I'm seeing a psychiatrist and I'm a user of the Early Intervention in Psychosis Service. I've never been diagnosed with psychotic depression or schizophrenia but for the past year and a half they've put down anxiety, depression and signs of/psychosis. Psychosis is apparently higher in individuals on the autism spectrum according to them despite information on the internet saying the contrary, I don't know who to believe. I guess it doesn't really matter. My old psychiatrist in the end didn't think I suffered psychosis, this new one seems to think I have. Again, don't know who to believe, my gut says I just scared myself into think I was psychotic because I recognised some things I was doing then I started reading on the subject and got severely obsessed over it. Then again, I sort of hear "voices" when I'm trying to go to sleep, not sure if that's my brain running off on its own. Well I guess it either way really.
I've been severely depressed for the past year and a half, I've had a lot of thoughts on killing myself, never once acted on it though, hope I never will. The medication works really well, I get next to zero side effects. And on that note I take 1 mg of risperidone and 100 mg of lamotrigine. I find the risperidone quells my need to spend days on day playing computer games but for months I was left with a massive void of time, doing nothing, alone with my thoughts. Not a good place to be.

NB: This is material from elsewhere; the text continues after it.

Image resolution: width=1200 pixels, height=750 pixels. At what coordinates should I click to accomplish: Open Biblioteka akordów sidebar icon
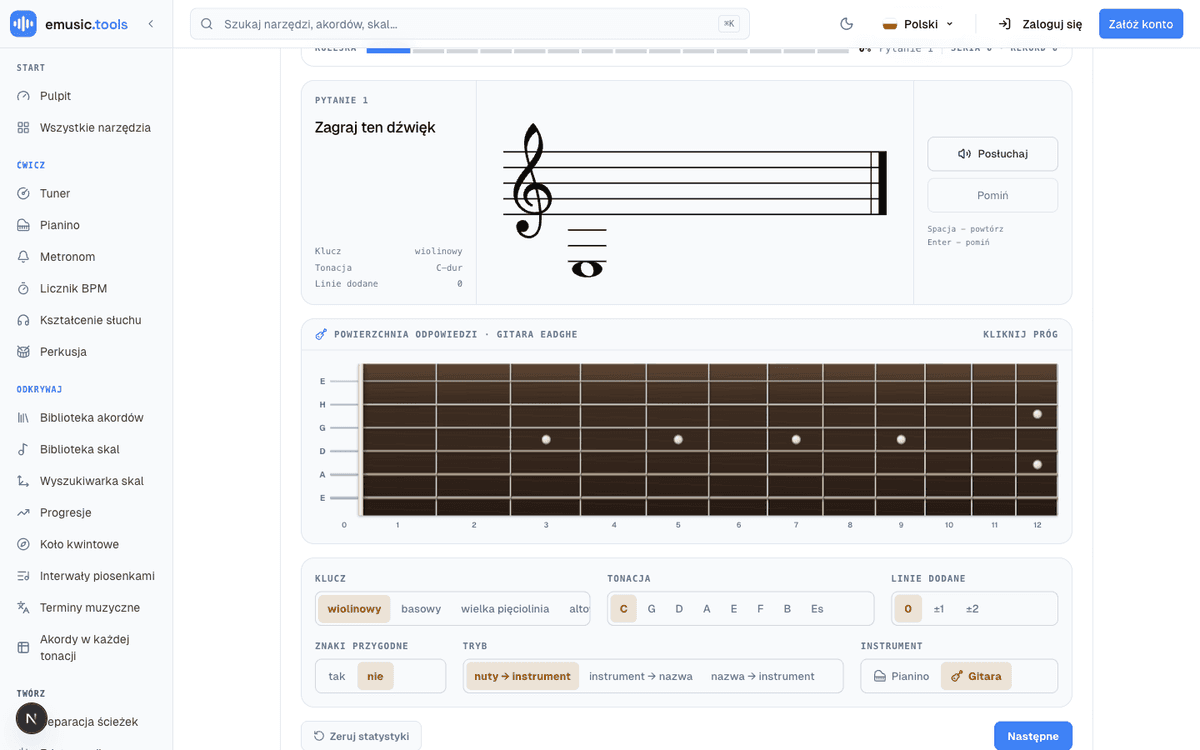point(24,417)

I struggle to leave the house on my own, get on my motorcycle and go places. I constantly think its going to break down because I don't maintain it correctly. It desperately needs a service but I find phone calls like the one I need to do extremely difficult. I wouldn't call it agoraphobia but it's anxiety of some sorts.
I also have tics. Both phonic and motor. My signature is a bit of a lie I guess. Because I display both kinds of tics I asked my now doctor if maybe it was Tourette's, they said no and that's it's to do with stress or some crap. All I know is tics run in my family and my brother was also diagnosed with ADHD which usually runs along people who have Tourette's. So I'm thinking that sort of gene runs in our family for me to get these tics. My old psychiatrist did actually suggest that maybe I did have a "some Tourette's". So once again, don't know what to make of it! I just go by what I personally believe now, all they do is make educated guesses at things.
Yeah that's me. Prisoner of my parent's house until I pass my driver's test in the new year. Then I'll have the strength to attend my peer groups more often and think about doing some paid work.